◆ DIRECTIVE ◆
Write out the lines below exactly as they appear, but leave out the pictures.

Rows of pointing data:
********************
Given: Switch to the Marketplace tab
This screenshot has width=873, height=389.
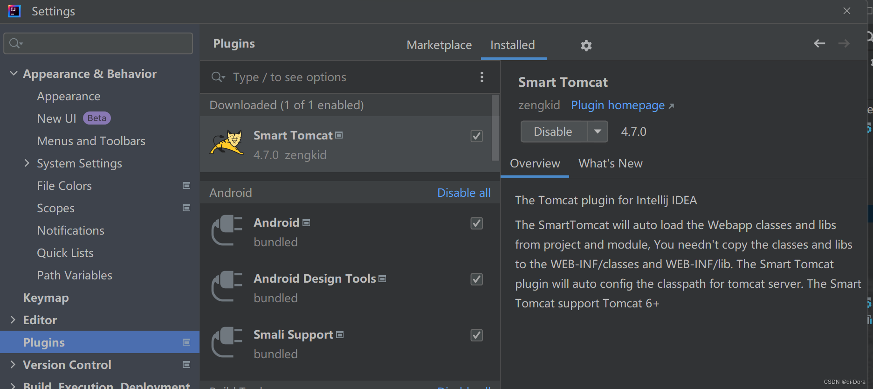Looking at the screenshot, I should tap(439, 45).
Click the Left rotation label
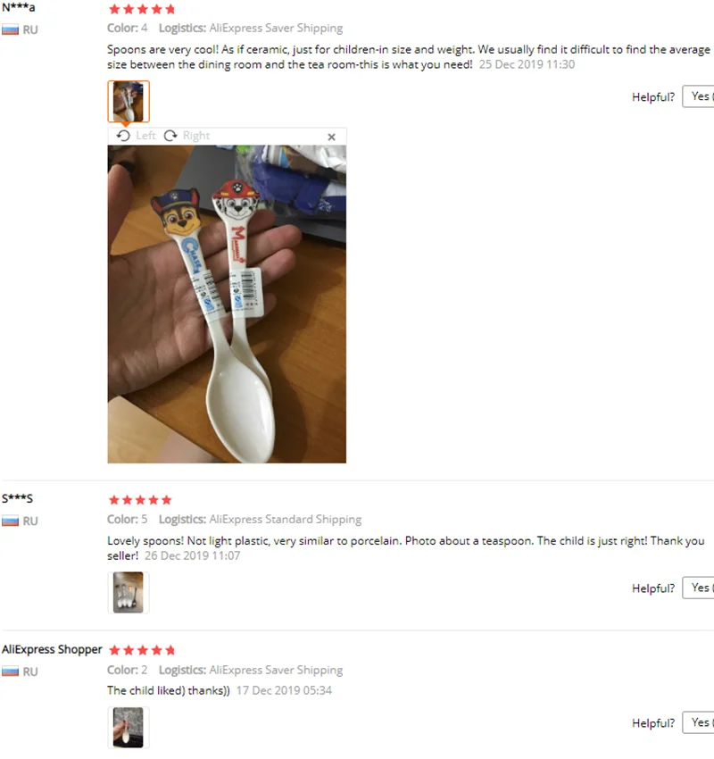The width and height of the screenshot is (714, 759). [x=145, y=136]
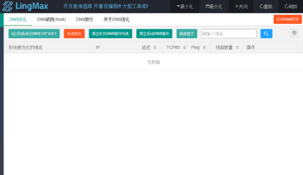Click the 打开Host文件 button
303x175 pixels.
point(288,19)
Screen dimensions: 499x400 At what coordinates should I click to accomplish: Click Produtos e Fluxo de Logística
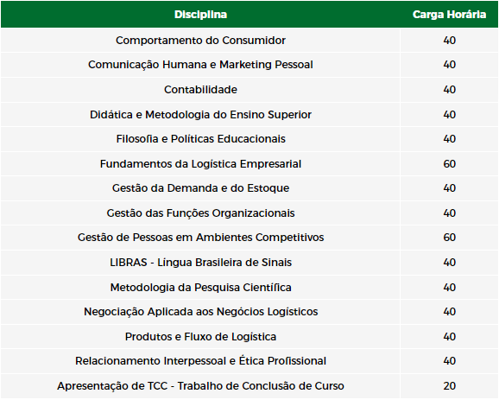pos(200,337)
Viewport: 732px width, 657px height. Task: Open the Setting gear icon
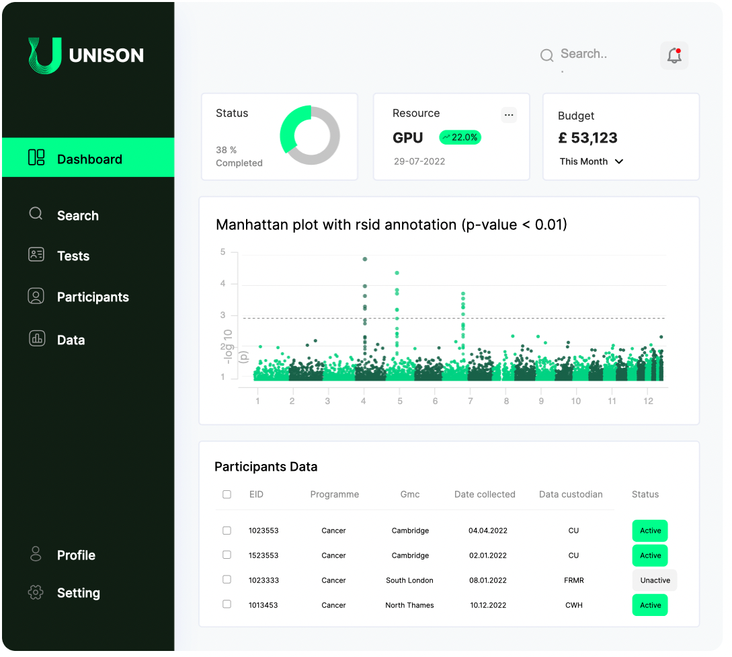pos(36,592)
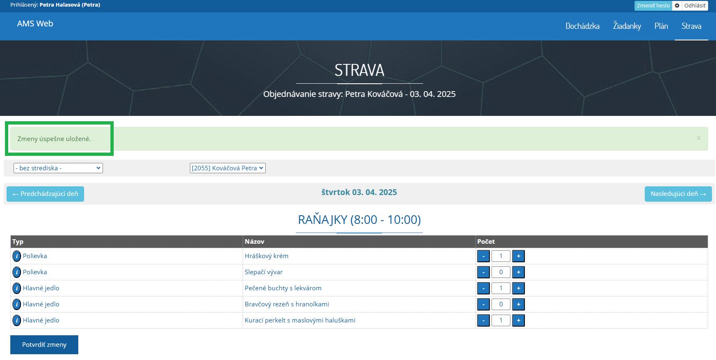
********************
◆ THE OUTPUT ◆
Given: Switch to the Marketplace tab
This screenshot has width=873, height=389.
Looking at the screenshot, I should tap(439, 45).
Click the Left rotation label
The width and height of the screenshot is (714, 759). [x=145, y=136]
Click the 打开Host文件 button
303x175 pixels.
point(288,19)
Screen dimensions: 499x400 At what coordinates should I click to accomplish: Click Produtos e Fluxo de Logística
pos(200,337)
Viewport: 732px width, 657px height. Task: Open the Setting gear icon
pos(36,592)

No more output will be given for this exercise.